I'll bet she's pretty happy with my decision since she ended up living with you!

lytha said...

there was a bit of a rollercoaster with baasha's lameness 10 years ago with lots of legend and some cortisone and dropping down to riding shorter distances. but we were in the mountains and there was no easy place to condition - it was when he stumbled, fell, and sent me to the doctor that i really thought it through. it wasn't too incredibly difficult for me because i immediately found a horse to lease to compete on, and was still able to have fun with baasha by ponying him and horse camping with him. i did a couple years of light riding with him in germany, with lots of MSM, but now we live in a very hilly rocky area and it's not possible. if i trailered him 10 miles i could ride him on flat, sandy groomed trails at a walk and he'd love that. but i have no trailer, so he's "pasture sound." which i suppose means he canters around, but only one the right lead, and when he trots, he's grade 2-3.

Laura Crum said...

I always said I'd never do colic surgery and then, just over four years ago, my son's much-loved 20 year old horse colicked and I was told that surgery was needed and the horse was in good shape and would probably come through. Driven by the need to save the horse if possible (my son had lost his loved pony to cancer a little over a year before) I opted for surgery. The money was huge (for me), the rehab took over six months and involved several setbacks, the stress for both me and the horse was enormous. Was it worth it? Yes. The horse has been perfectly sound and happy and healthy for four very good years. Would I do it again? Only for an equally clear need, and equally good prognosis. I would not undertake such a procedure lightly, knowing as I do what it involves.

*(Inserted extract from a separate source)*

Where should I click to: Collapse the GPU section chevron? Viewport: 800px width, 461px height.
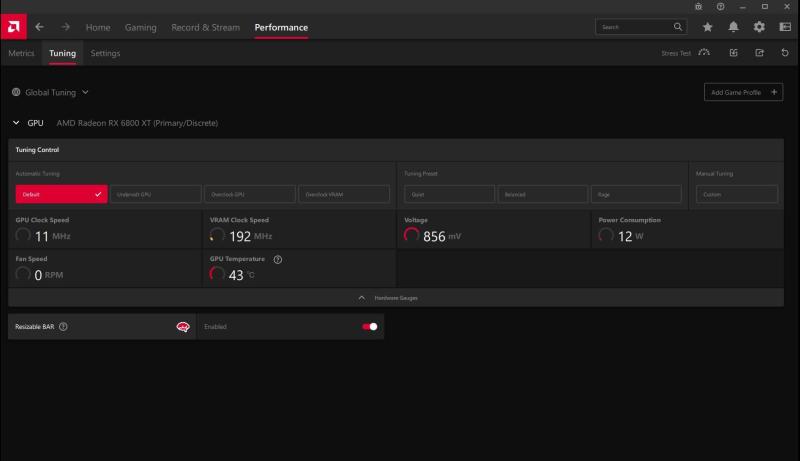click(16, 123)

I have seen some VERY sad and frustrating stories with those soft tissue injuries.

And I have retired horses for all the reasons you mention--including a sound 20 year old horse who just sent me the message he didn't want to work any more. You have to go with your gut and your knowledge of the horse, I think.

Sammy said...

This seems like a good place to ask a question I've had on my mind for a while - the gelding to mare ratio at your farm seems quite lop-sided. Is that by design, or because retired mares often become broodmares, or some other reason?

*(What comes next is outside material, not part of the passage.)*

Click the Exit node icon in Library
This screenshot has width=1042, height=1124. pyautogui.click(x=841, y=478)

Melissa-ParadigmFarms said...

I would guess that most of them are shipped off somewhere to be broodmares but I don't really know. Certainly not by design on our part though as I love mares!

jenj said...

My now 24 year old gelding likely injured himself as a 2 year old, prepping for a reining futurity. I acquired him when he was 8, and by 10 he was having days when he was uncomfortable behind. I dropped his workload (no more jumping), and he was fine for several years until he started being asked for significant collection for dressage. That became too much, and we did a 9 month rehab. He came back from that but immediately became sore when asked to collect, so instead he became a low-level dressage schoolmaster. But at 19, he started having some issues much, much higher up, and after several attempts at diagnoses, stall rest, and six months of wondering "how sound would he be today," we decided to retire him. He'd done enough, and I wasn't willing to put him through any more tests to figure out the problem, given his age and past history.

Interestingly, he was 2/3 lame at the trot for about 2 years of his retirement, then gradually became more sound. Now, at 24, he is as sound as he's ever been, and is working lightly 3-4 times per week at Training level dressage. He loved being retired, but he also loves having a job and being fussed over.

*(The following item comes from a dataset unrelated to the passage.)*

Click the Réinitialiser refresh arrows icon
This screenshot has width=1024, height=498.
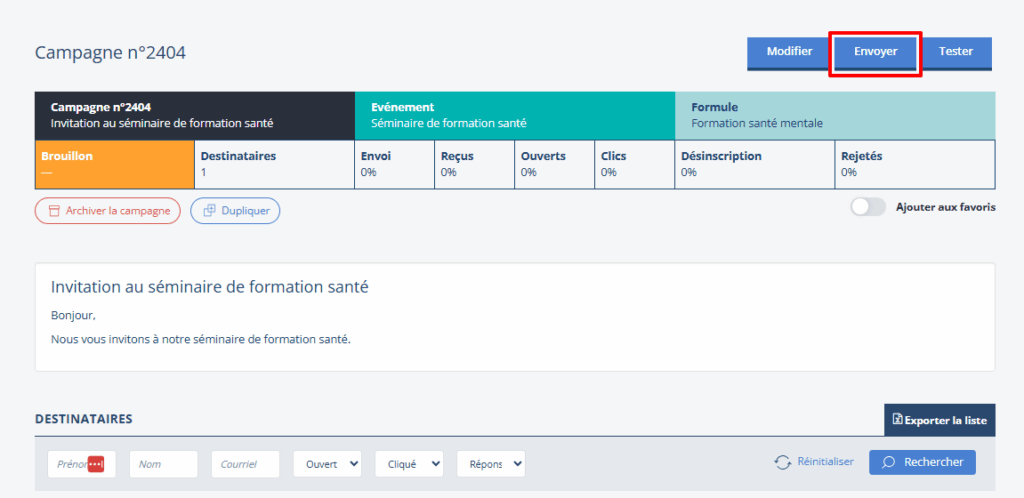point(783,462)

He does get a fairly high carrot-to-minutes-of-riding ratio these days, however!

quietann said...

My Morgan mare had a suspensory problem, surgery, and a long rehab that basically took 18 months. This was nearly twice as long as the vet expected but I have a horse who is sound for my purposes.

If it happened again -- especially if it needed surgery for her to "possibly" be riding sound -- I would probably retire her. She has conformation issues that rule out being a broodmare (and at 14, and a maiden, it wouldn't be a good idea to try.)